Olivier Roussat souligne avoir "expliqué" cette crainte à la Commission européenne "à plusieurs reprises", regrettant qu'elle n'en mesure pas bien "les problématiques économiques". En clair, le Pdg juge que la régulation actuelle favorise trop les géants américains du Net - ou "Gafa" (pour Google, Amazon, Facebook et Apple). Or, d'après lui, "l'argent du consommateur européen ne doit plus remonter qu'uniquement aux Etats-Unis".

Dans la même veine, il prend en exemple le débat sur la neutralité du Net. En effet, le Parlement vient également de voter un texte censé la garantir, mais la présence de nombreuses "exceptions" suscite l'émoi de nombreux acteurs, à l'instar de La Quadrature du Net, l'association de "défense des droits et libertés des citoyens sur Internet". Pour Olivier Roussat, la sacralisation de la neutralité du Net "part d'un principe louable: tout le monde doit pouvoir avoir accès à Internet, et ce, sans discrimination". Mais "quels sont ceux qui sont les plus attentifs au fait qu'il n'y ait pas de priorisation (du trafic, Ndlr)? Ce sont précisément les Gafa".

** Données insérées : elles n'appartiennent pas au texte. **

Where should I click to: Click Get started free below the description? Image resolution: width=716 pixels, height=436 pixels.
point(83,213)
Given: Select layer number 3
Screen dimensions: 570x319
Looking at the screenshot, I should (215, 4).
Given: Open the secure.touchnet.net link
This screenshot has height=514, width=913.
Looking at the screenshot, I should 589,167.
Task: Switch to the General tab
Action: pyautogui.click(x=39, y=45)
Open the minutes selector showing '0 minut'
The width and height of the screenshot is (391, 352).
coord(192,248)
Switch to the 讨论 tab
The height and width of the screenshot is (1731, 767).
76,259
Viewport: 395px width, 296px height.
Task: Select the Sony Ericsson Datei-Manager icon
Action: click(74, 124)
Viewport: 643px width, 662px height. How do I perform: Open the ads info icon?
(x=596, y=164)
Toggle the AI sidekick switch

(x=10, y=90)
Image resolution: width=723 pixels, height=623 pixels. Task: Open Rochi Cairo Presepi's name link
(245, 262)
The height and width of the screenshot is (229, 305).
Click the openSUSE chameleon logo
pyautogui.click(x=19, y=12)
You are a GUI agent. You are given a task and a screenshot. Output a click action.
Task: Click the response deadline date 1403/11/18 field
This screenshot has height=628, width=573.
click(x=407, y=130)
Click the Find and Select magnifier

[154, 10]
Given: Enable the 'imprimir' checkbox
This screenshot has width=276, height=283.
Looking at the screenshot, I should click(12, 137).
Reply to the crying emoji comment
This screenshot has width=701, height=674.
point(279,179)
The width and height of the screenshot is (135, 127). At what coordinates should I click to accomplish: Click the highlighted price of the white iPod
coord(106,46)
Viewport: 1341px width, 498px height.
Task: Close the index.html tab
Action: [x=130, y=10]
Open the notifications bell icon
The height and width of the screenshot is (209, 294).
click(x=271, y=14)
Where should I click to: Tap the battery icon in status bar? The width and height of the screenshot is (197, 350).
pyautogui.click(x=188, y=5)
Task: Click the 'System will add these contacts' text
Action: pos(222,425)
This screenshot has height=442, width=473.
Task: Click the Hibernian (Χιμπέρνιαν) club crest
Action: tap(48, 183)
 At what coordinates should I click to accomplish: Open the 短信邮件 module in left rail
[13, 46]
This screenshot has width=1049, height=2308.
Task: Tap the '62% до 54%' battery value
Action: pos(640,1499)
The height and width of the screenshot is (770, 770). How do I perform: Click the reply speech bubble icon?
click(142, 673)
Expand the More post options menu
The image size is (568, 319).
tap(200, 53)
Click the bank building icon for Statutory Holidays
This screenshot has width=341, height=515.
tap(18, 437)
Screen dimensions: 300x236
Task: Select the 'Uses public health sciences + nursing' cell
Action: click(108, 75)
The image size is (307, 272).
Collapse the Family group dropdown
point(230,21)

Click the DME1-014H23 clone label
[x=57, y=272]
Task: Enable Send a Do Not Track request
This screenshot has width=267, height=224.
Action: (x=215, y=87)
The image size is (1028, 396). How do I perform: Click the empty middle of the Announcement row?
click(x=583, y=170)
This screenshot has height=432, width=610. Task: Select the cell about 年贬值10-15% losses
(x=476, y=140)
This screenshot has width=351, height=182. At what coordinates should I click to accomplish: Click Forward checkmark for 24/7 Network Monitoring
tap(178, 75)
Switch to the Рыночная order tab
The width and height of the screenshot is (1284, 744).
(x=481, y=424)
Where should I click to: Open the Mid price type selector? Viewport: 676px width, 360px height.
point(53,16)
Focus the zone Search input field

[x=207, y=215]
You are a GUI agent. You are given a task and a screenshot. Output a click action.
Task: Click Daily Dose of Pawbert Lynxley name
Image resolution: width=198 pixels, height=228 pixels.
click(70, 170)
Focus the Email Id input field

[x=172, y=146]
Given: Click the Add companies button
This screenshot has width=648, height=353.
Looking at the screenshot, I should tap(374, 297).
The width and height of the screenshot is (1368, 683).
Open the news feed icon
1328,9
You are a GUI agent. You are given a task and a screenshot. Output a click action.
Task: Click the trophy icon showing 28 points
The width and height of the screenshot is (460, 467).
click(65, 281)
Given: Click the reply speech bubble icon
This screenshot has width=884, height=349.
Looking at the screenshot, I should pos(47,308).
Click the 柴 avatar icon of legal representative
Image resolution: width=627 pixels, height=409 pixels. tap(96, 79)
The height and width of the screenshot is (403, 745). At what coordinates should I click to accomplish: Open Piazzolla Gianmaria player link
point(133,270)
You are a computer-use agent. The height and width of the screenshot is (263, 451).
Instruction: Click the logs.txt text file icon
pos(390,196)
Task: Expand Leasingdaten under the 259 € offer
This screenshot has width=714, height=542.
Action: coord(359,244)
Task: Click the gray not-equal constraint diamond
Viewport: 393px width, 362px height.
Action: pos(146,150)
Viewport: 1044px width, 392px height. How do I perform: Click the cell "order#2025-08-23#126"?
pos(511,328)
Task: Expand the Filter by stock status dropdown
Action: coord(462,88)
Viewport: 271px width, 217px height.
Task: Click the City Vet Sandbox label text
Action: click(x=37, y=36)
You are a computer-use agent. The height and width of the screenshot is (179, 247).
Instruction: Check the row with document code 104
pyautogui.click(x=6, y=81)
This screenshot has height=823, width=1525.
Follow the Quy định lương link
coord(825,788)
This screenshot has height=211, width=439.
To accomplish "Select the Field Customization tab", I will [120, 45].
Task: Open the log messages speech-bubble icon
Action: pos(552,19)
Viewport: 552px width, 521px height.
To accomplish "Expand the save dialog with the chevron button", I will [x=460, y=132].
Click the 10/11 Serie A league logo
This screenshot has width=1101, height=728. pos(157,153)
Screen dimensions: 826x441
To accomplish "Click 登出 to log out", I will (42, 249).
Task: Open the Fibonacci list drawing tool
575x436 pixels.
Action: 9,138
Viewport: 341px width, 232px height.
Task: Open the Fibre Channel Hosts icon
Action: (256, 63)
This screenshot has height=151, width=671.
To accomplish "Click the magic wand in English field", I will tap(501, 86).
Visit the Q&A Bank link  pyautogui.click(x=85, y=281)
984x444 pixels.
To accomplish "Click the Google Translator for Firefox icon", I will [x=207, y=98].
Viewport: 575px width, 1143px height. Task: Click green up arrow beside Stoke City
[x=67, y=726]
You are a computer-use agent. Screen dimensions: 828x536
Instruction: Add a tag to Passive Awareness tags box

Cesser de "copier" les États-Unis

L'argumentaire est connu: aux yeux des opérateurs européens, il serait juste que ces grands consommateurs de bande passante participent au coûteux financement des infrastructures télécoms, sans lesquelles ils ne seraient rien. Mais ce desiderata "peut se trouver en opposition avec le principe d'un Internet ouvert", constate Olivier Roussat. Le problème, juge Olivier Roussat, réside dans le fait que Bruxelles a tendance à "recopier ce que font les Etats-Unis", qui ont adopté des règles strictes concernant la neutralité du Net en février dernier.

Mais, d'après le PDG, cette décision américaine n'a que peu d'impact sur son économie, dans la mesure où l'argent déboursé par les opérateurs télécoms locaux (comme AT&T ou Verizon) ou les géants du Net ne quitte pas le pays de l'Oncle Sam. Or la situation est bien différente dans l'UE, argue de nouveau le patron de Bouygues Telecom, où une large part des profits des Google ou Facebook sont rapatriés chez-eux. Cette fronde d'Olivier Roussat en témoigne: la bras de fer entre les opérateurs télécoms et les GAFA est loin d'être terminé.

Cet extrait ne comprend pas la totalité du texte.